Amy meanwhile is of course carefree and fancyfoot. But while she has no idea who this "Rory" the Doctor's on about, she can tell he's upset and keeping something from her, and is left with the awkward position of either asking the Doctor what's wrong or hoping it goes away. Nevertheless, she finds herself remembering her fiancee emotionally - she is instinctively on the prowl for a fit bloke to flirt with, to fill a gap in her life (so to speak), and is struck by depression like all the others.
This is the first ever Doctor Who episode to be followed by a BBC helpline. Can you blame them? Normally in Doctor Who, if someone kills themselves it's because they're mutating into a hideous monster or blowing up an alien invasion. Even Adelaide died for the greater good. This time? "Depression is a complex thing," the Doctor begins awkwardly, before being told to shut up by Amy and Vincent. No Captain Obvious moral here. Time can be rewritten, but not people. No matter how good they make Vince feel today, it won't stop there being a day that pushes him to the edge sooner or later. People brag about stories when Doctor Who is gritty and adult. I don't recall any Pertwee or Hinchliffe era tale that can outdo the simple scene where the Doctor discovers Vince lying face down in his bed, sobbing his heart out and consumed with despair. There's nothing the Doctor can do. "In my experience, there's always hope," the Time Lord says. "Then your experience is INCOMPLETE!" the artist screams through his tears.

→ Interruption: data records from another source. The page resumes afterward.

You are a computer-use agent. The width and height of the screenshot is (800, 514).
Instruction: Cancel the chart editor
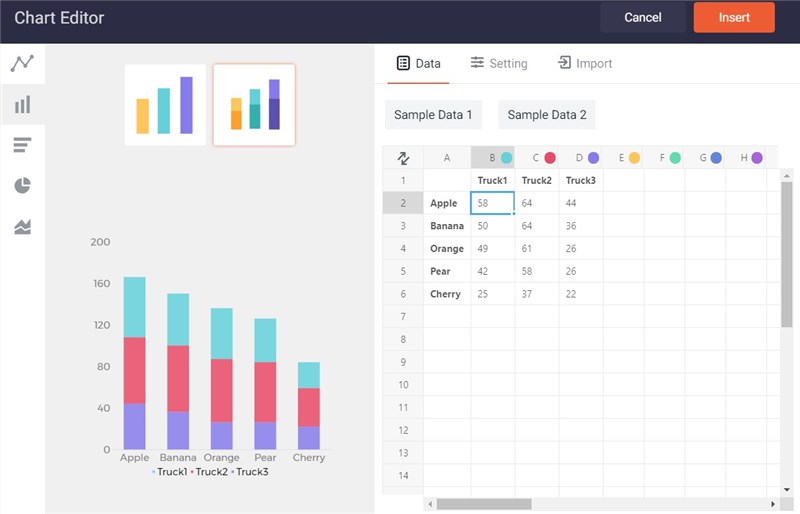[642, 17]
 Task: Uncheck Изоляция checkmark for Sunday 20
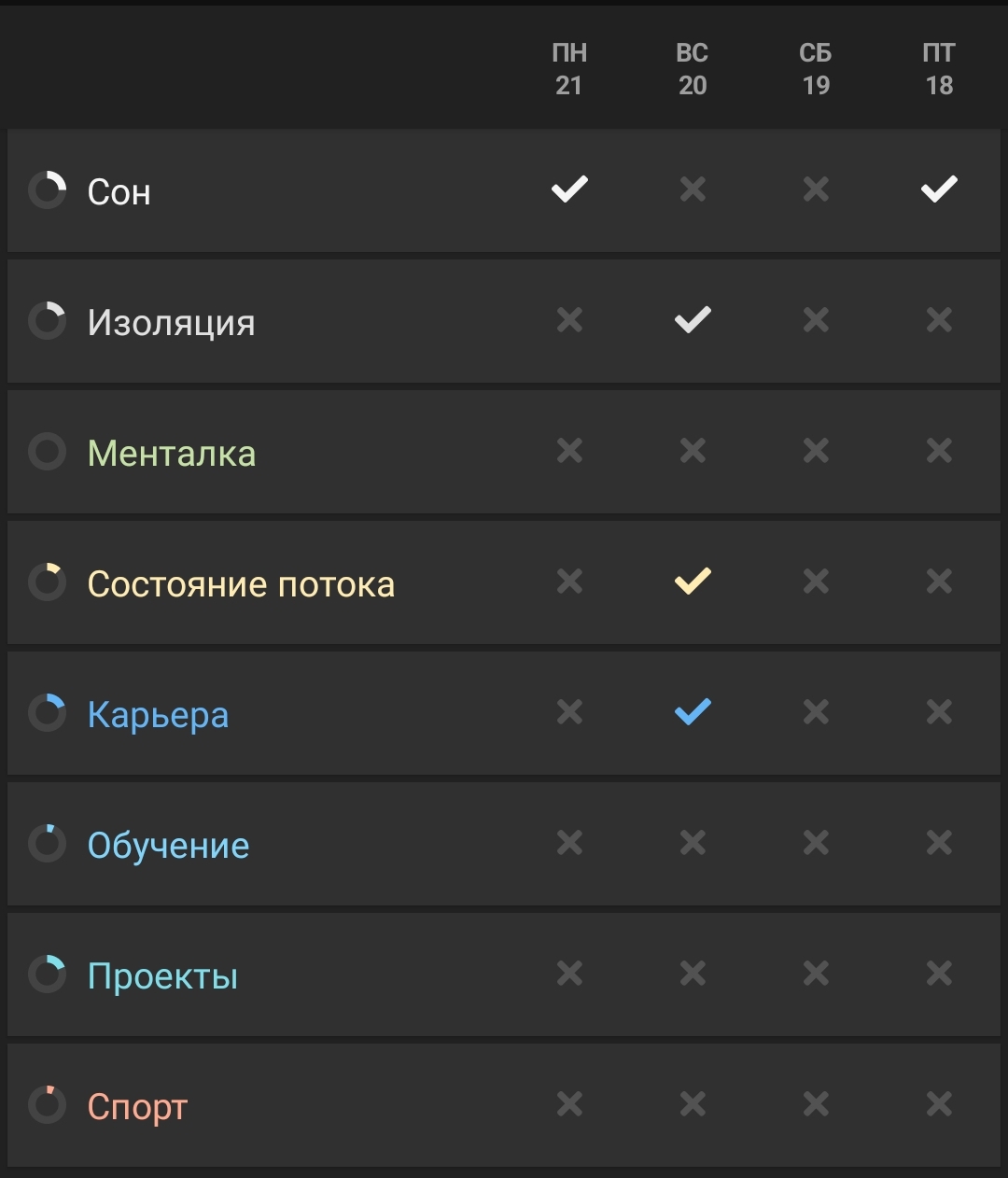693,320
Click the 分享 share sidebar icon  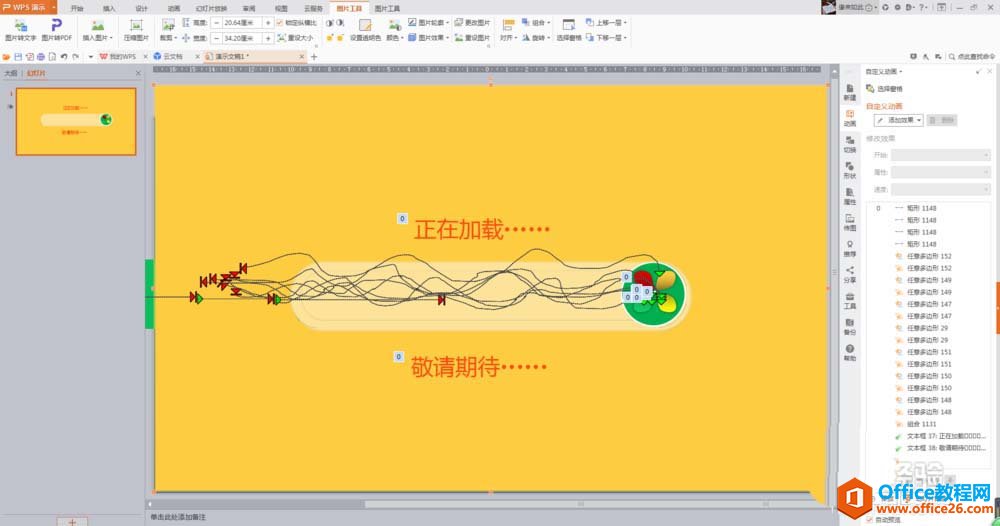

And it's a story by Richard Curtis. The bloke who wrote all the nob gags in Blackadder (unlike Ben Elton, who was responsible for all the sophisticated history business). There are a lot of comedy writers this year and perhaps its unsurprising that the weakest episode is by a bloke who I just don't find funny.
Like I mentioned earlier, there's not much to say except that I felt a bit of deja vu in the final scene with the Doctor and Amy. Not because it's some shitty Nyder-style Alan Stevens recyclingwatch bollocks, but because the dialogue is very similar to conversations I've been having with my mum of late. A few phrases and concepts that, at the end of the day, are the reason why I'm still alive struggling to type this instead of a mess on a disused railway line.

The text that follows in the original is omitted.